Even some of them can be used all year round in a dry state and they will still have a good taste. Here's how to do it in a few easy steps. You do not need any special equipment or abilities.

The best time to pick the spices for drying is just before they bloom. This is the time when the leaves are supplied with the most oil, which gives a stronger aroma and taste to the spices. Cut the spices when the leaves are dry, either in the late morning or early evening, but not in the hot midday sun.

Dried parsley

Use a sharp knife or scissors to cut the large stems or twigs from fully grown plants. Gently shake each twig to remove any insects and flies. Inspect each twig and remove old, damaged or diseased leaves.

Rinse each branch with cold water and dry it with a towel or kitchen paper to absorb all of the water. Spices tend to form mold when wet.

Turn the branches upside down and remove the leaves along the top of the stem. The lower leaves are not as fragrant and fresh as the younger leaves, which are closest to the tips. Tie five or six stems together in a small bouquet, making a small by pile at one end of the bunch.
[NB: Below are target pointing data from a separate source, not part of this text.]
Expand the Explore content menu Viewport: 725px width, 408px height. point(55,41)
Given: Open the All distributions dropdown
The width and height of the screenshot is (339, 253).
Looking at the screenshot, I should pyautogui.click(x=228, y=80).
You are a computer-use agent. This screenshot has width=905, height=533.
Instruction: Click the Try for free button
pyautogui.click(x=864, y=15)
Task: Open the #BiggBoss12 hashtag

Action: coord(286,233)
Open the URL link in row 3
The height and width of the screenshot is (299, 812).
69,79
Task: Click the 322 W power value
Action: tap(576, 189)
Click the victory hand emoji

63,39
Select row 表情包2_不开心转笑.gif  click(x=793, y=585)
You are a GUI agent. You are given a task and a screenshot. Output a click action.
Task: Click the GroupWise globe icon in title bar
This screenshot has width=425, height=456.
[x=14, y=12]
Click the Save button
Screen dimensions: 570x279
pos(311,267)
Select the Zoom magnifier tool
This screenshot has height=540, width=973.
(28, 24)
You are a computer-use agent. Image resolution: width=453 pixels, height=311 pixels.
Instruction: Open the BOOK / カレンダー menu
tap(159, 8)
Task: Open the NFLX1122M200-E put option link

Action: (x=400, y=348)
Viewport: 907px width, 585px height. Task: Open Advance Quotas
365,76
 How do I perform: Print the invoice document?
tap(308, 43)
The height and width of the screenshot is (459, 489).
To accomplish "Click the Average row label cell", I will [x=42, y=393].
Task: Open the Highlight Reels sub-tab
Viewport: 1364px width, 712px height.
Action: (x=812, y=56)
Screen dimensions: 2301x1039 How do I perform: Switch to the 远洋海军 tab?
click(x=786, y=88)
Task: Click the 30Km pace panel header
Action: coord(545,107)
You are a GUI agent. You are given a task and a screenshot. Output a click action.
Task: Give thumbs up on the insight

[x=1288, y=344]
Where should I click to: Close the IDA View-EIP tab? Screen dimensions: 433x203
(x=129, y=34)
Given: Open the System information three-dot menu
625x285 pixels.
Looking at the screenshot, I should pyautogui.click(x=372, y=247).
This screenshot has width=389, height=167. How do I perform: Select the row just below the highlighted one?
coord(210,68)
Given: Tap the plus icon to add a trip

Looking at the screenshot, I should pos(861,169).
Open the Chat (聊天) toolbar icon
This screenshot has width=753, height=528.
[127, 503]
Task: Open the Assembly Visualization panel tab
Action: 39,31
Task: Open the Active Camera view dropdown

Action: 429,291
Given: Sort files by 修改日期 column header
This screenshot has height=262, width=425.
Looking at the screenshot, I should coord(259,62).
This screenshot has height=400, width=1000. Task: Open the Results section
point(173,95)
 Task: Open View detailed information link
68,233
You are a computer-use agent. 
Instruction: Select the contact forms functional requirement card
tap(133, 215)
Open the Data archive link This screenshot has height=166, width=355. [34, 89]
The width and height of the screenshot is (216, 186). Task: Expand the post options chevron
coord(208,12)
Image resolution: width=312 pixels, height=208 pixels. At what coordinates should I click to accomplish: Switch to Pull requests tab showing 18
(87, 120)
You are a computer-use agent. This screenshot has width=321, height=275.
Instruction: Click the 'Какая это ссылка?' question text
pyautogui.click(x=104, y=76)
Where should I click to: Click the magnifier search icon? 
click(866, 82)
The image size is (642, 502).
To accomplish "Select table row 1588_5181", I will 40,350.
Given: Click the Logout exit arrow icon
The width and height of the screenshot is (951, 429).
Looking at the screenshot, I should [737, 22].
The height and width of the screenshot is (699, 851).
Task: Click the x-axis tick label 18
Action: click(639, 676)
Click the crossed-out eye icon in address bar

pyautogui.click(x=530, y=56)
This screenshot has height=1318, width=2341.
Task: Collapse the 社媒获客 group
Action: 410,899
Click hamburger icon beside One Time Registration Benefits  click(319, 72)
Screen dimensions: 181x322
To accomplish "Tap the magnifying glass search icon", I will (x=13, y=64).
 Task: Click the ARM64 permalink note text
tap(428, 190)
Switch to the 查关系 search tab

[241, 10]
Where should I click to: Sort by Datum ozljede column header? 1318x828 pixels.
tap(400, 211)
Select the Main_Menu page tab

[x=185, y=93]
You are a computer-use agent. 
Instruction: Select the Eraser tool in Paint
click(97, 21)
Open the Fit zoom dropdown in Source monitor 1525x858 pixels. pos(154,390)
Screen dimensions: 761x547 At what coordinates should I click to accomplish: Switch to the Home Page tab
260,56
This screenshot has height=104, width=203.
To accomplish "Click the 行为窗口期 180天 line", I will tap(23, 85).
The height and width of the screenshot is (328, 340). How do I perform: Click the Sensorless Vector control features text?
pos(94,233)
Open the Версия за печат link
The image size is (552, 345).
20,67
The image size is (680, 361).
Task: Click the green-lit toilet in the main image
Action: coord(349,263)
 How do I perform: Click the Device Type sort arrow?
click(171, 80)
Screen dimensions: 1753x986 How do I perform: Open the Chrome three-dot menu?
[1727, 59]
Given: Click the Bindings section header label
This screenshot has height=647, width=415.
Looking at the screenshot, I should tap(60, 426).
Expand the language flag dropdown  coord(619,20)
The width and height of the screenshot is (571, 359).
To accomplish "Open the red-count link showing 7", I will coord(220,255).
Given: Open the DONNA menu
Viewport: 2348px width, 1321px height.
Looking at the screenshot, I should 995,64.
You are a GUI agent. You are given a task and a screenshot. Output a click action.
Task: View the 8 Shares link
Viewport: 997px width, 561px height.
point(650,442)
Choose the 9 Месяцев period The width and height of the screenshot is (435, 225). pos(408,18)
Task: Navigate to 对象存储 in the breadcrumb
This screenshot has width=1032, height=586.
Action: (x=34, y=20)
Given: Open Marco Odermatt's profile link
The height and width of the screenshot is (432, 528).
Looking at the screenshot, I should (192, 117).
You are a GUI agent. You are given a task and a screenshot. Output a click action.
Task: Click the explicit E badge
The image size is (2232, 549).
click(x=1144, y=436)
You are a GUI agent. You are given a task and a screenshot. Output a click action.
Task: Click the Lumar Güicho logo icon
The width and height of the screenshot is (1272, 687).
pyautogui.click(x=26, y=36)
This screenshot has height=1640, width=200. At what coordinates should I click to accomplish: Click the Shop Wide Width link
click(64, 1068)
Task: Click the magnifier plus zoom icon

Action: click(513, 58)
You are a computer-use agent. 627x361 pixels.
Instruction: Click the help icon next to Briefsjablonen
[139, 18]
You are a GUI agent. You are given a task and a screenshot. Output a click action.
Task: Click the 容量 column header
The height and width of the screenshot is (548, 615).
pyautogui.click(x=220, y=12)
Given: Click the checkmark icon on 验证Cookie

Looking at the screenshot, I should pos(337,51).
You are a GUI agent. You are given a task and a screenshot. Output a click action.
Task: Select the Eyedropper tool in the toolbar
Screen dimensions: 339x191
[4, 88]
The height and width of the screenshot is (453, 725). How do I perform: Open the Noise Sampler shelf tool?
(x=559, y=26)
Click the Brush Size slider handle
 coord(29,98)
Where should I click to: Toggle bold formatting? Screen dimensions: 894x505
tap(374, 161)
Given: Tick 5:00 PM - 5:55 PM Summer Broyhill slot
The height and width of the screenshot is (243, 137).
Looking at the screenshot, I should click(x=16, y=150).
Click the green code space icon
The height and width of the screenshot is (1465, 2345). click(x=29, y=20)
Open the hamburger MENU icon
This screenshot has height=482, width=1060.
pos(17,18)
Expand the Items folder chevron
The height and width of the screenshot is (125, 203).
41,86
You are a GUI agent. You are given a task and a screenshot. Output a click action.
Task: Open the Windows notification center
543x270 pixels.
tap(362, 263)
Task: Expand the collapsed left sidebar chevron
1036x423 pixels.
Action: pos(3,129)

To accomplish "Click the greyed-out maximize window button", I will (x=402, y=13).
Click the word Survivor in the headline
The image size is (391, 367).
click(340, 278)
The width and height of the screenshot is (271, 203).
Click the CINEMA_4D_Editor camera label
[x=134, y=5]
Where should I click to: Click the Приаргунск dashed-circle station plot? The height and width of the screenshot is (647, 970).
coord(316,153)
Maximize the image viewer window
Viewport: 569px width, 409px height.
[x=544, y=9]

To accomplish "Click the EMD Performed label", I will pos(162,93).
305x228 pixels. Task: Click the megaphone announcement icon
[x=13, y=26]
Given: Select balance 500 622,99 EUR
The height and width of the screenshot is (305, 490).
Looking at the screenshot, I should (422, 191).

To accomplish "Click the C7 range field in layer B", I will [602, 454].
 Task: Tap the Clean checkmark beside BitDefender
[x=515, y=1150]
Hang the bouquets made in a ventilated and warm place, away from direct sunlight and let them dry. The attic is a great option. Leave them for about two weeks or more, then store them in suitable containers or bags in a dry and dark place.

Dried spices are stored for years, but are best used within a year. Most spices will lose some of their flavor as they age and more of them will be needed to achieve the desired flavor when cooking.